アラビア文字表記の廃止や、脱イスラムなどエリート主導で西欧に追随することを目指した建国の父ムスタファ・ケマル・アタテュルク初代大統領率いる共和人民党によってトルコの民衆は信仰を制限されるなどして抑圧されてきた。これに対して、エルドアン氏は大衆に寄り添うポピュリスト的な指導者として、主に低所得者層から絶大な支持を集めている。
エルドアン大統領は、世俗主義の守護者だった軍の影響力を弱め、2017年4月の憲法改正により、儀礼的な立場だった大統領に実権が集中する大統領制への移行を実現し、独裁色を一段と強めた。政権に批判的だったメディアには圧力が掛けられ、ソーシャルメディアでも監視の目が厳しくなっている。エルドアン大統領は、強力な指導力を発揮して、トルコの前身であるオスマン帝国のような強国の復活を目指しているのではないかとささやかれる。
もっとも、経済手腕を評価する声は多い。2008年のリーマンショックによる世界的な経済危機では停滞したものの、中東・北アフリカ最大の経済規模を持ち、G20メンバーの有力な新興経済国として有望な投資先として経済成長を遂げてきた。共和国建国100周年の2023年までに世界10大経済国入りを目指している。
経済は2016年のクーデター未遂で一時的に落ち込んだが、好調な消費や設備投資に支えられて今回の通貨ショックまでは堅調に推移してきた。最大都市イスタンブールは膨張を続け、国際空港などの巨大インフラ整備事業が進んでいる。
トルコ全土でインフラ開発を進めるエルドアン首相の経済政策は、田中角栄元首相の「日本列島改造論」と重なる。開発が遅れてきたシリア国境に近いトルコ南東部にまで高速道路が延び、地中海沿岸の保養地には高級ホテルが林立、欧州やロシアなどから観光客が降り注ぐ太陽を求めて訪れている。
「金利は諸悪の根源だ」と主張
今回のリラ相場の下落とも関係するが、建設業を経済発展の主軸に据えるエルドアン大統領は「金利の敵」を自称している。エルドアン大統領としては、金利を引き上げずに内需を喚起することを最大の経済戦略と位置付け、対外投資を呼び込みたい考えとみられている。
イスラム主義者と目されるエルドアン大統領はまた、「金利は諸悪の根源だ」とも主張している。利子を取って金銭を貸すことを禁止しているイスラムの教えに沿い、「金利を悪と見なしているのではないか」(トルコ専門家)との説が有力だ。

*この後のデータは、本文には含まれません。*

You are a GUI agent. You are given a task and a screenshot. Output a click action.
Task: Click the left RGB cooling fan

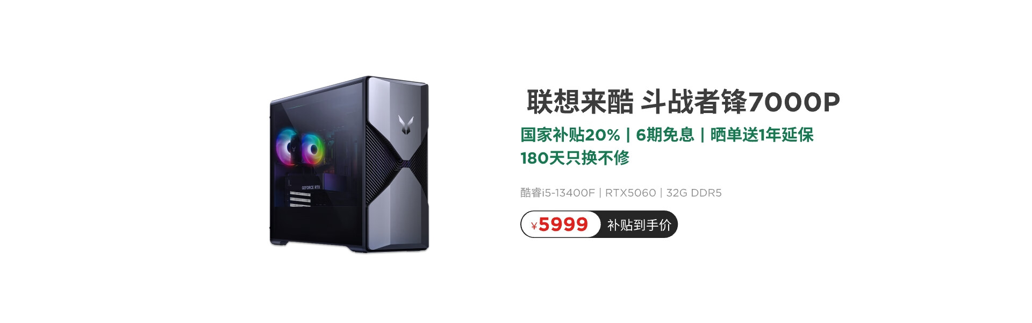click(x=289, y=146)
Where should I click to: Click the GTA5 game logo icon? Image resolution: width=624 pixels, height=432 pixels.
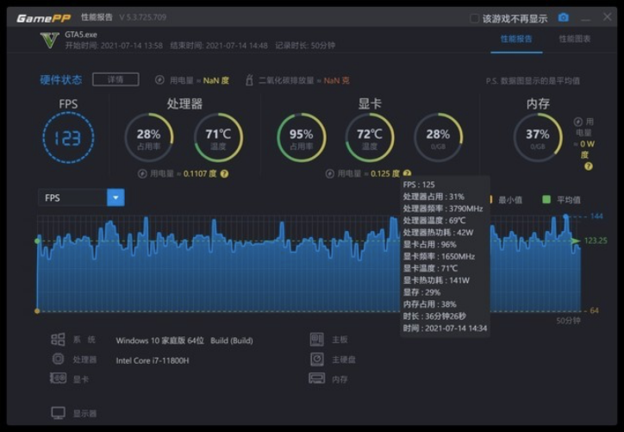(x=50, y=41)
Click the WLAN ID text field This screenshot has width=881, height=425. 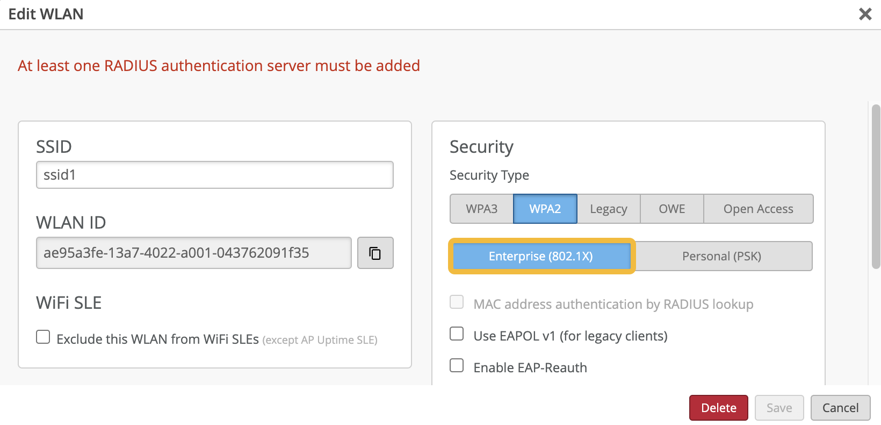tap(193, 253)
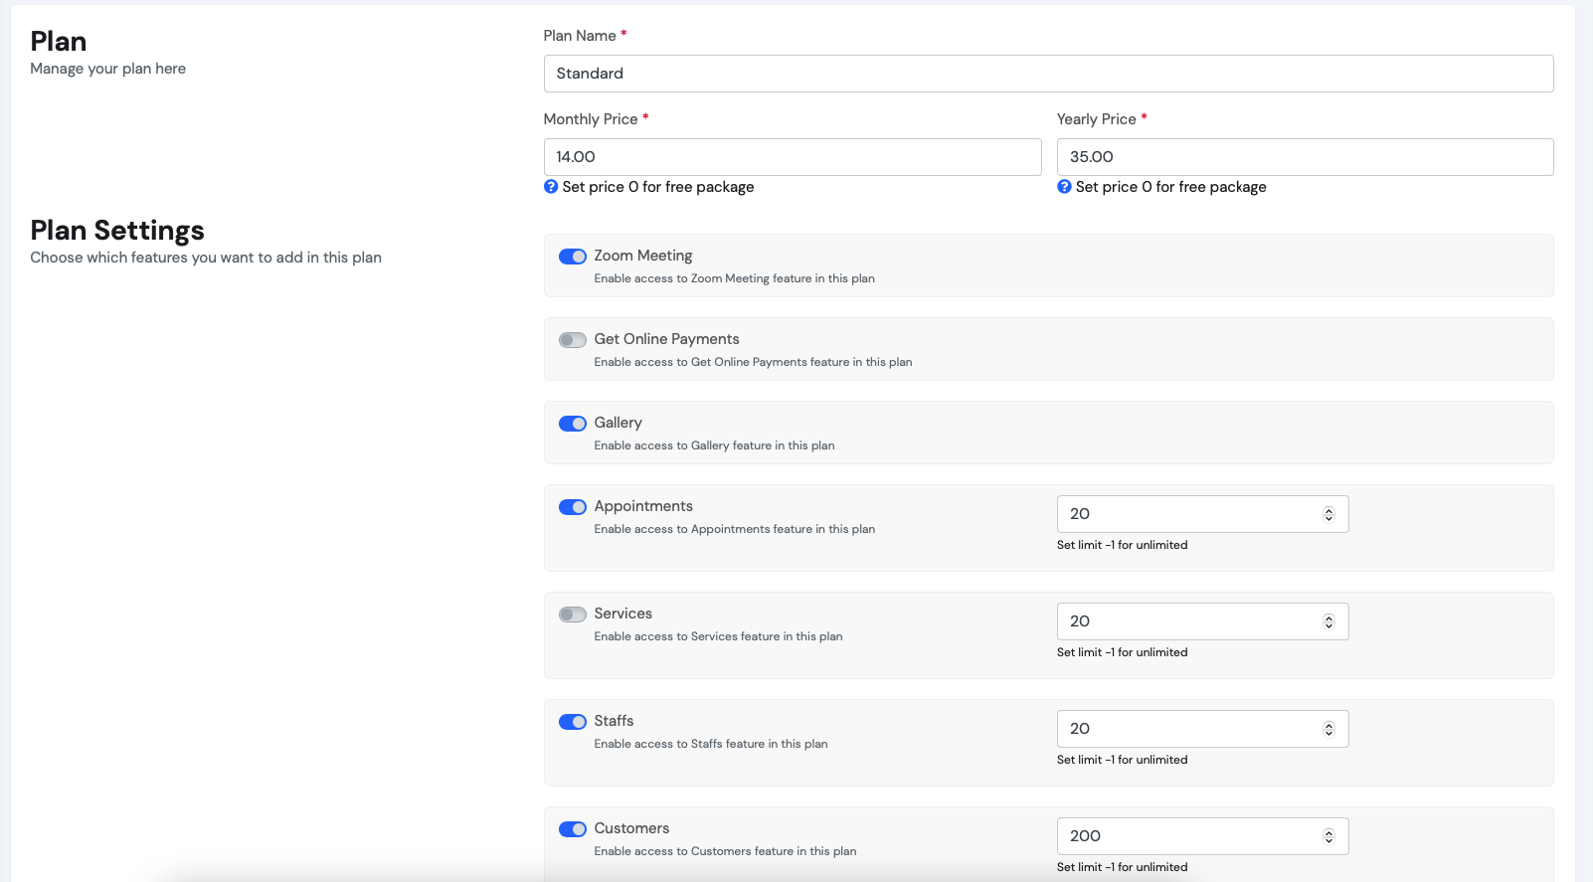Viewport: 1593px width, 882px height.
Task: Disable the Zoom Meeting toggle
Action: tap(573, 257)
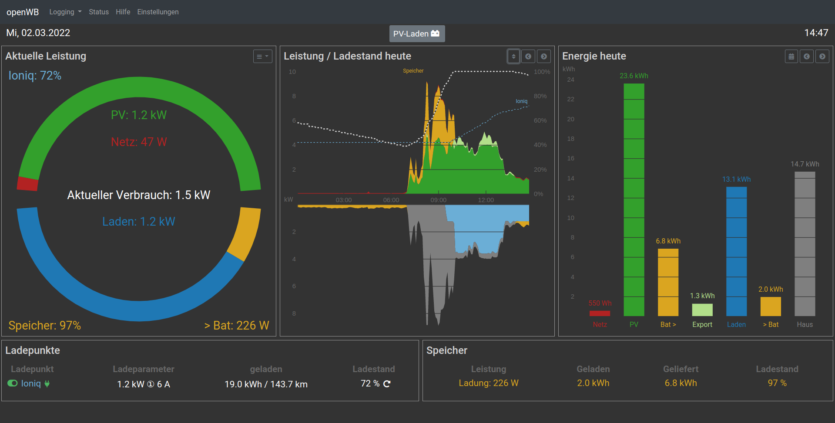Toggle the Ioniq charge point switch

coord(13,383)
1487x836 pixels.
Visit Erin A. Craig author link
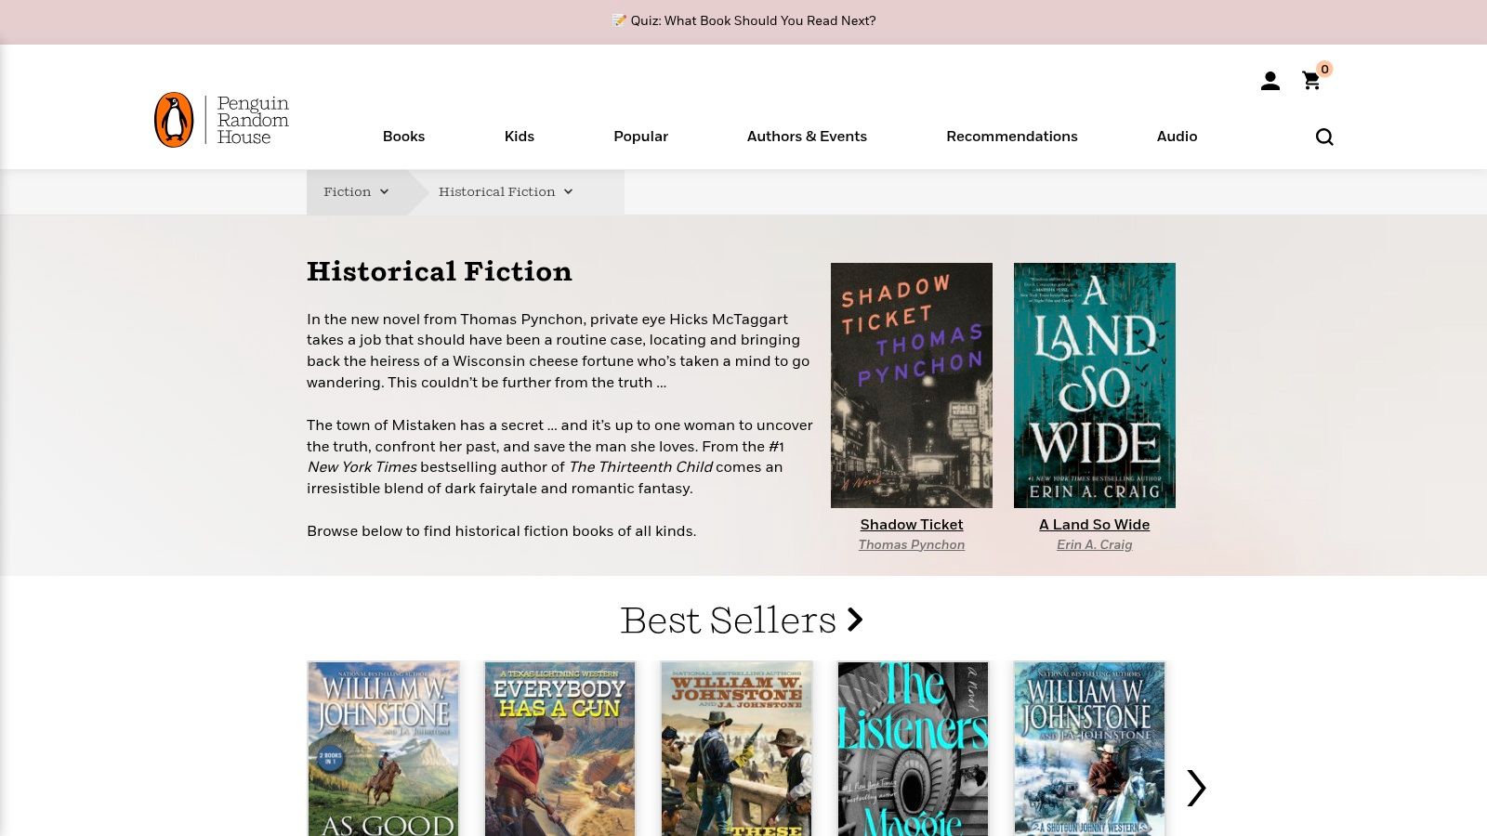[1094, 545]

さらに懸念されるのがエルドアン大統領の独裁化傾向だ。マーケットが期待しているのは、迅速に金利を引き上げてリラ相場を安定させることだが、6月の再選後、財務相に娘婿を起用する情実人事を行っており、「忖度」が働いて中央銀行の独立性が揺らいでいるとマーケットは受け取っている。7月24日の金融政策決定会合では、市場の予想に反して政策金利を据え置き、リラ売りが再燃した。もはや、エルドアン大統領が辞任するのが最も効果的との声も上がっている。
このままの事態が続けば、危機は世界に広がりかねない。アメリカ連邦準備制度理事会(FRB)が利上げ路線に舵を切ったことで、新興国通貨は対ドルで軒並み下落して経済の先行きに暗雲が垂れ込めている。過去の新興国発の通貨ショックのように、トルコ発の危機が世界的に連鎖するのではないかとの不安を呼んでいるのだ。
トルコの2017年の経常赤字は国内総生産(GDP)の5.6%に達し、外資依存度が高いことがトルコ経済のアキレス腱ともいわれる。この数字は、キプロスを除いて経済協力開発機構(OECD)諸国では最も高い。今回のリラ急落は、欧州への影響が大きい。リラの対ドル相場は、年初からの下落率が50%近くに達している。